Ich bedanke mich sehr herzlich beim Verlag Antje Kunstmann, der mir freundlicherweise ein Rezensionsexemplar zur Verfügung gestellt hat. Auf meine Meinung und Rezension des Buches hatte dies keinen Einfluss.

Beim Klick auf den Titel gibt es nähere Informationen zum Buch auf der Seite des Verlags.

Buchinformation:
Montserrat Roig, Die Frauen vom Café Núria
Aus dem Katalanischen von Ursula Bachhausen und Kirsten Brandt
Verlag Antje Kunstmann
ISBN: 978-3-95614-582-7

***

Wozu inspirierte bzw. woran erinnerte mich Montserrat Roigs „Die Frauen vom Café Núria“:

Für den Gaumen (I):
Im Café Núria sind „Schokolade und Biskuits“ (S.63) Seelentröster und Allheilmittel und ich habe selten bzw. noch nie eine so appetitanregende Beschreibung von heißer Schokolade gelesen (Achtung!
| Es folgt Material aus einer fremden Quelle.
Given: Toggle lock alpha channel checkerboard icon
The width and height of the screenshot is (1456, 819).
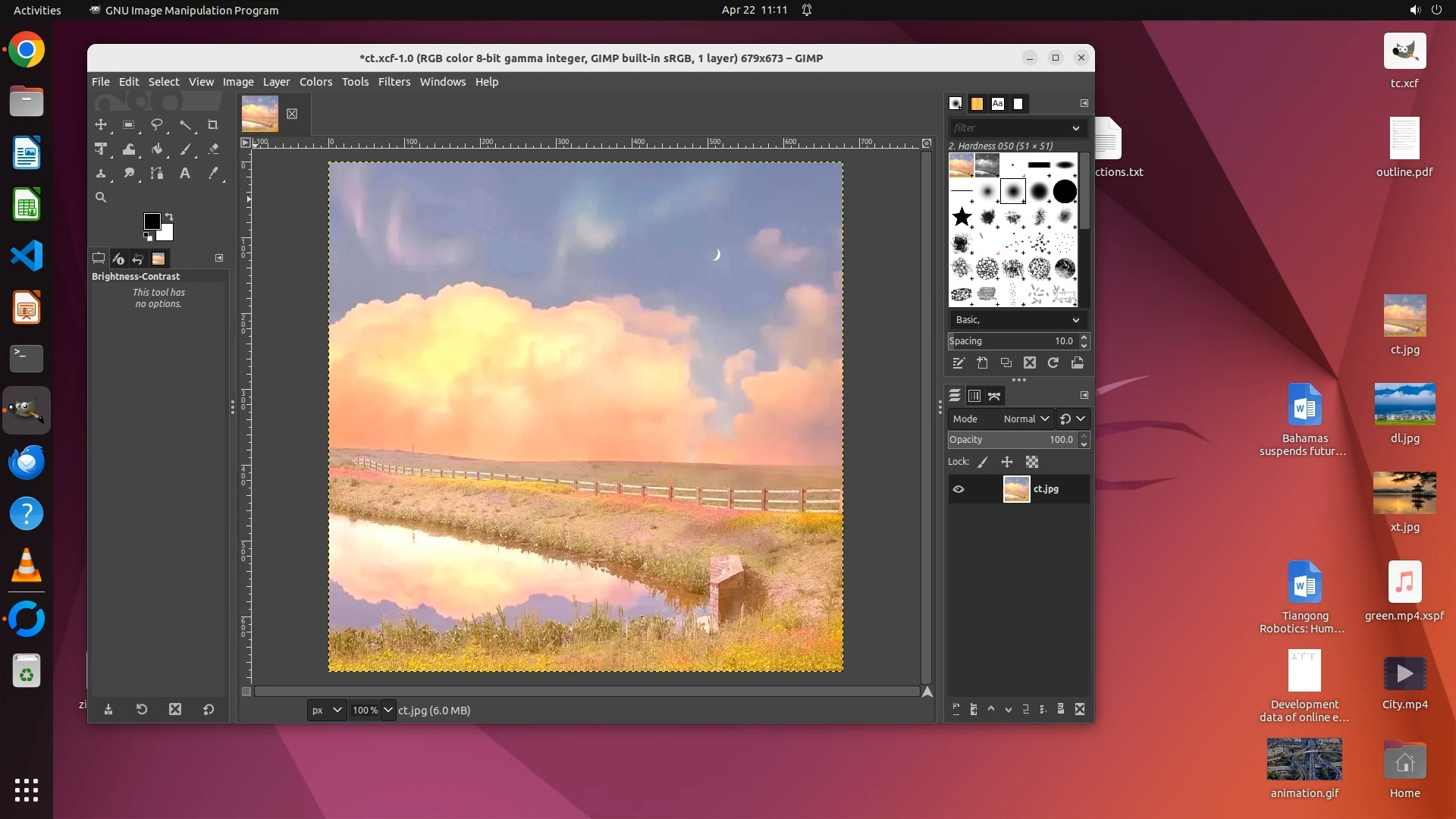Looking at the screenshot, I should [1032, 462].
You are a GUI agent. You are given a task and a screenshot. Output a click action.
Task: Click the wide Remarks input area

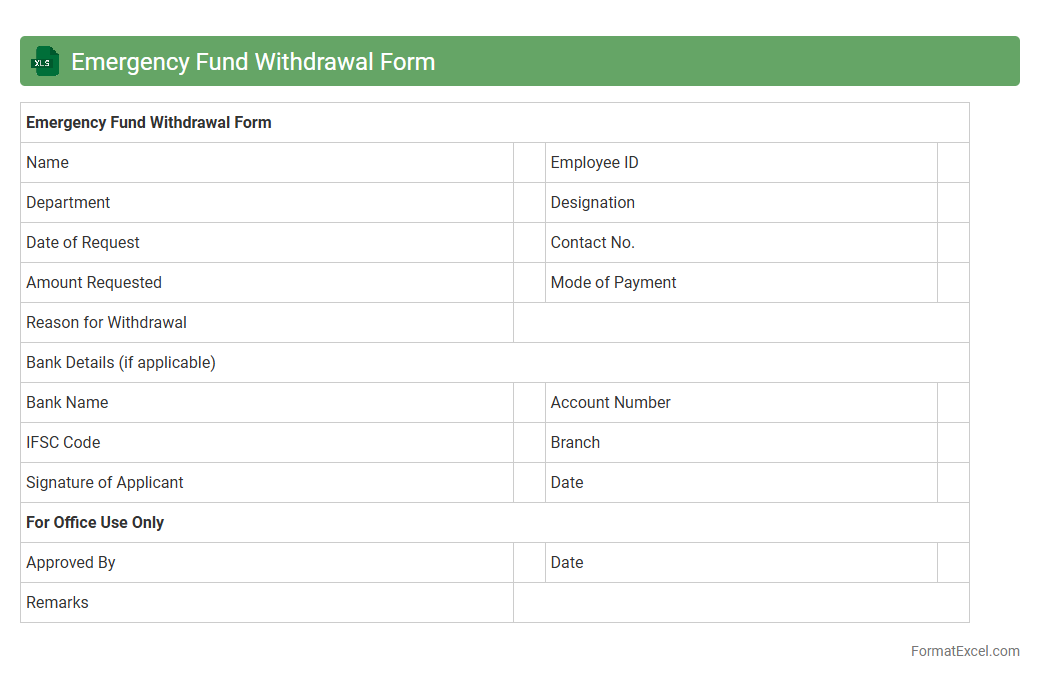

Danach bekommt man eine solche Lust auf eine Tasse davon…, aber woher bekommt man so ein Wunderwerk?):

„Mundeta war müde, sie sehnte sich nach sämiger Schokolade mit Löffelbiskuits, einer dicken, heißen Schokolade, so dickflüssig, dass sie fast fest war. Sie würde jedes Biskuit langsam eintunken und einen kleinen Kreis in der Schokolade beschreiben, und nach und nach würden die Kreise größer werden, konzentrisch, und sie würde darin eintauchen wie das Biskuit, und dann die Schokolade bis zum letzten Rest aufschlecken.“

(S.77)

Für den Gaumen (II):
Ein spanisches Nationalgericht ist Stockfisch und die Zubereitung desselben eine Schlüsselqualifikation:

„Ich musste die Köchin entlassen, obwohl sie einen wunderbaren bacallà a la llauna macht. Francisco sagt immer, dass sie den Stockfisch so zu würzen versteht, dass er viel besser schmeckt als im Continental.“

(S.65)

Zum Weiterhören (I):
Es wird musiziert im Hause Ventura – ganz klassisch und verträumt mit dem Walzer aus Coppélia von Delibes, Débussys „Clair de lune“ und Tschaikowskis „Blumenwalzer“ (S.47).

Zum Weiterhören (II):
Andere Zeiten, andere Musik: In der Studenten-WG ertönt Otis Redding „I’m depending on you“ (S.121) – wer es schwungvoll mag, kann da ruhig mal reinhören…

Zum Weiterlesen:
Am Ende möchte ich noch eine Brücke schlagen:
Montserrat Roig erhielt für ihren ersten Erzählband aus dem Jahr 1971, der ihrer Romantrilogie voraus ging, den Victor-Català-Preis, benannt nach der Autorin des folgenden Buchtipps. Wer sich also gerne noch mit weiterer katalanischer Literatur befassen möchte: Ende Februar 2024 erscheint im Kupido Literaturverlag „Ein Film (3000 Meter)“ aus dem Jahr 1926 in deutscher Übersetzung von Petra Zickmann – verfasst von Caterina Albert i Paradis unter dem männlichen Pseudonym Victor Català. Auch hier gibt es eine Zeitreise nach Barcelona zu entdecken.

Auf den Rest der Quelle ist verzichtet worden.